Collected data
━━━━━━━━

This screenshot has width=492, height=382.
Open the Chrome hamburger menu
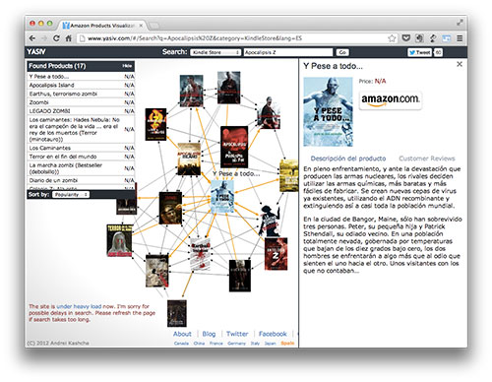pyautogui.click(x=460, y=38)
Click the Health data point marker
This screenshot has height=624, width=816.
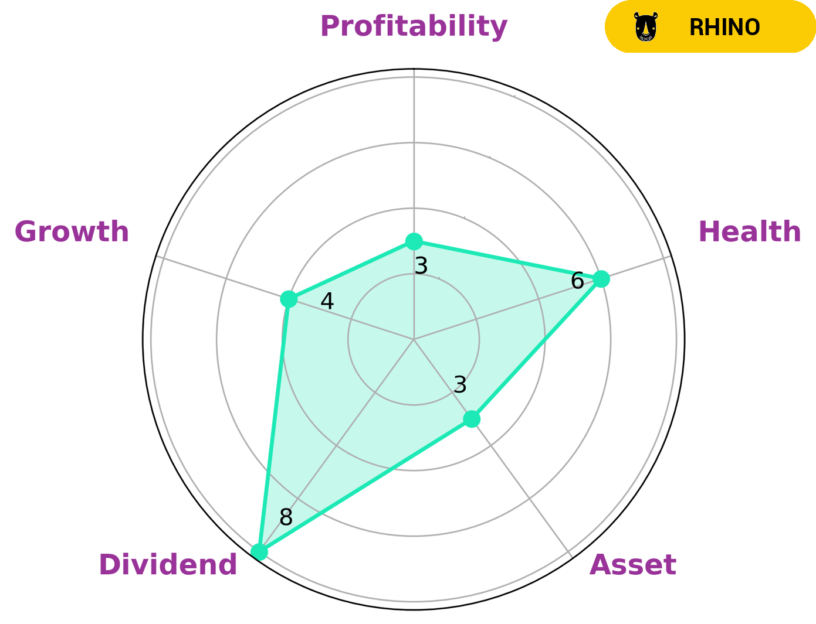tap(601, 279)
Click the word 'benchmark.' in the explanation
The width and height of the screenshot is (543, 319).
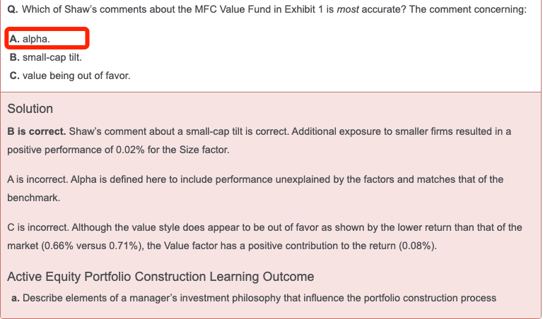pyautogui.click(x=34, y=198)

━━━━━━━━

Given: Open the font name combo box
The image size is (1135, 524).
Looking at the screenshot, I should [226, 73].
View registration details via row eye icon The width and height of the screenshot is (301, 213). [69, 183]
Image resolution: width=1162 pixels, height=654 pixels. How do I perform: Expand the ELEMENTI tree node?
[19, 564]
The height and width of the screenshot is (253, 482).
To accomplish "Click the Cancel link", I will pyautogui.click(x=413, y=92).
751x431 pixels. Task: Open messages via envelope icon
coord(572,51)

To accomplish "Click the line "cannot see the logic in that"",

━━━━━━━━

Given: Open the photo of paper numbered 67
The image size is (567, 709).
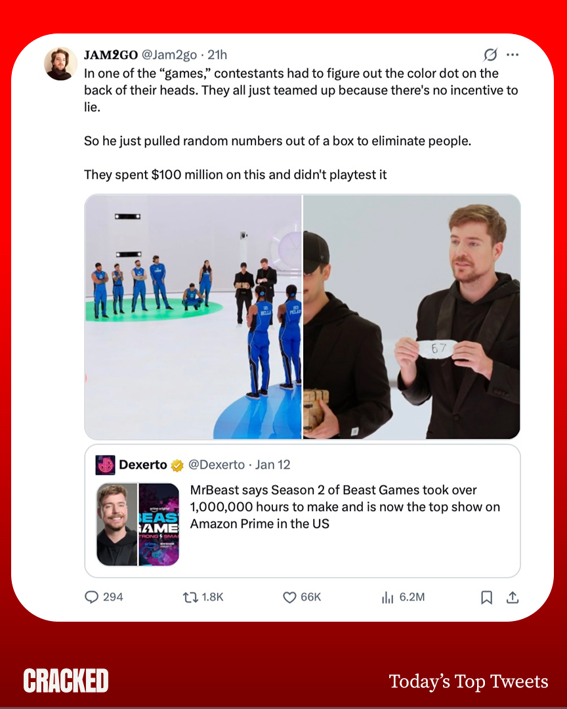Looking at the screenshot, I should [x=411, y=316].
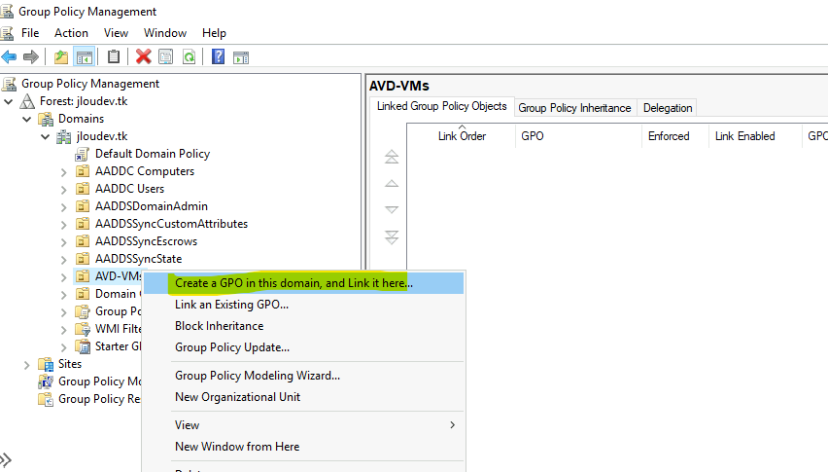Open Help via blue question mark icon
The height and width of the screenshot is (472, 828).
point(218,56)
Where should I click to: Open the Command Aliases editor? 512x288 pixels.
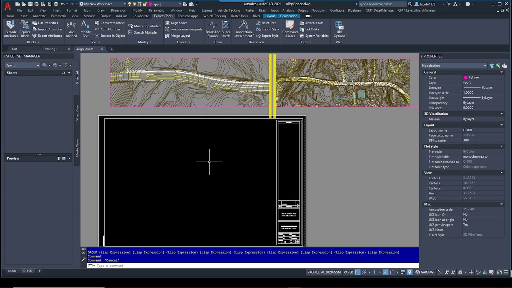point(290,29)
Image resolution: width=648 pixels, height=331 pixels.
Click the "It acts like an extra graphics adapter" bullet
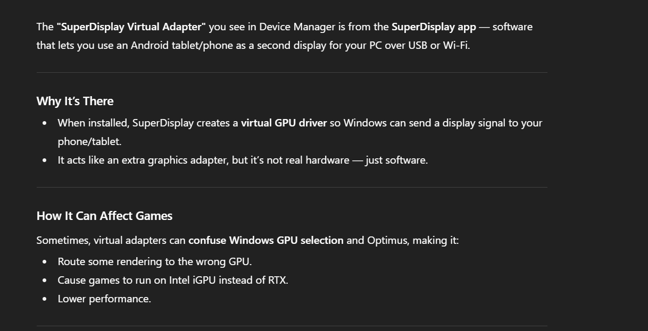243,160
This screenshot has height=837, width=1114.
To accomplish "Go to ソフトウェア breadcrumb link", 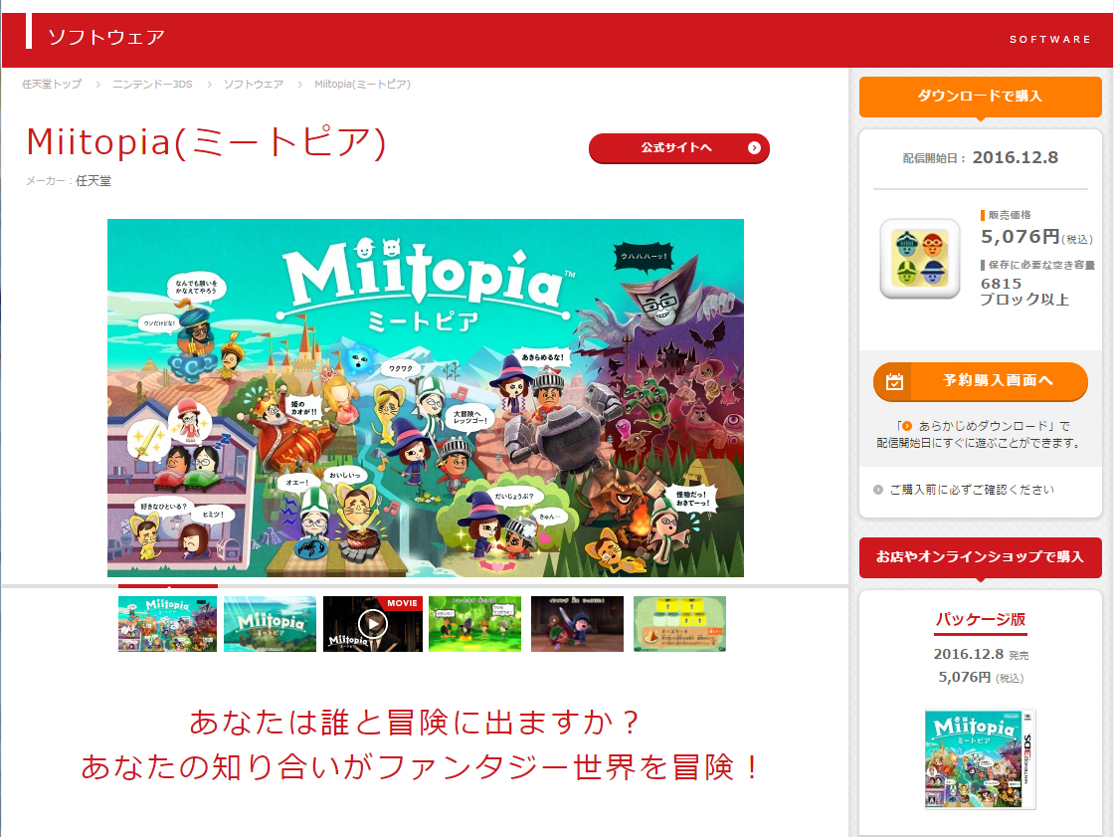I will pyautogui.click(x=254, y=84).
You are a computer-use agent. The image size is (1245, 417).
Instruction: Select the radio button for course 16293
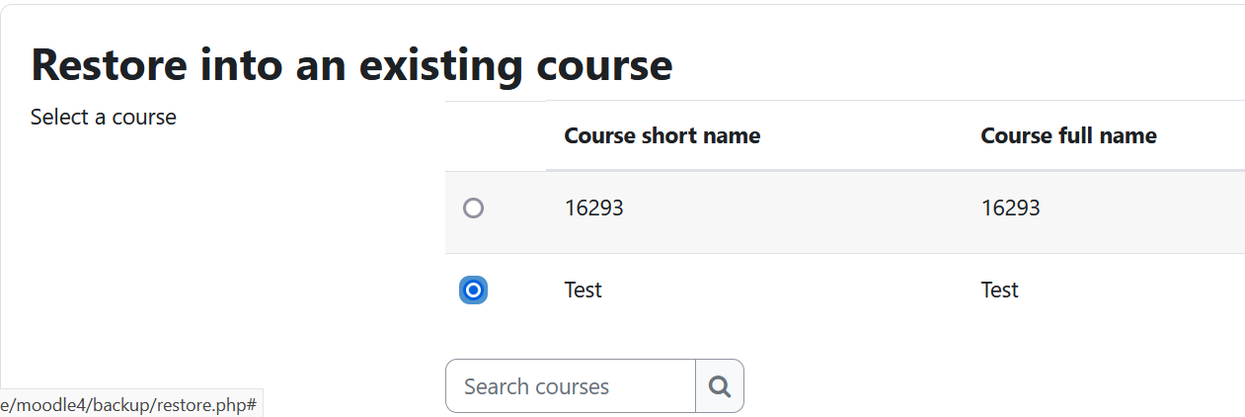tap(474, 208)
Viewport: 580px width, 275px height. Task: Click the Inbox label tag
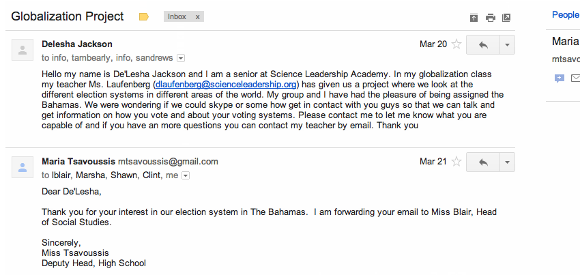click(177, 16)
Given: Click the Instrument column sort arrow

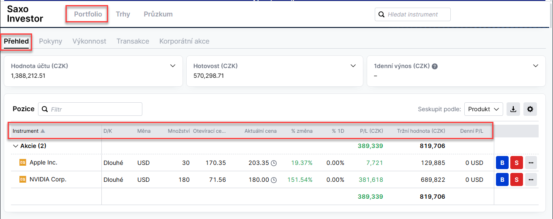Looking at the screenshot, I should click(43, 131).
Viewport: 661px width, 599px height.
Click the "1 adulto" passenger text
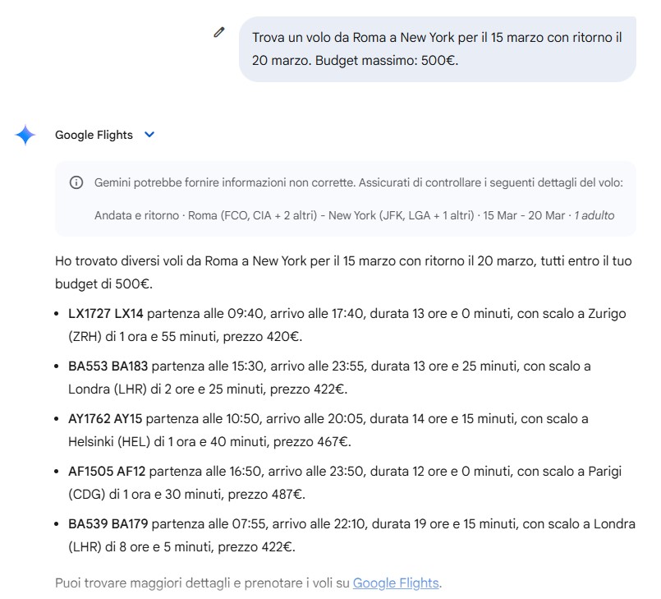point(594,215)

━━━━━━━━

* **Your objective**: From the records above, repeat exactly the lines from the one with "The height and width of the screenshot is (253, 482)." through the one with "see the logic", both included.

* **Answer for the task**:
The height and width of the screenshot is (253, 482).
To accomplish "Click the Cancel link", I will pyautogui.click(x=413, y=92).
751x431 pixels. Task: Open messages via envelope icon
coord(572,51)

To accomplish "Click the line "cannot see the logic in that"",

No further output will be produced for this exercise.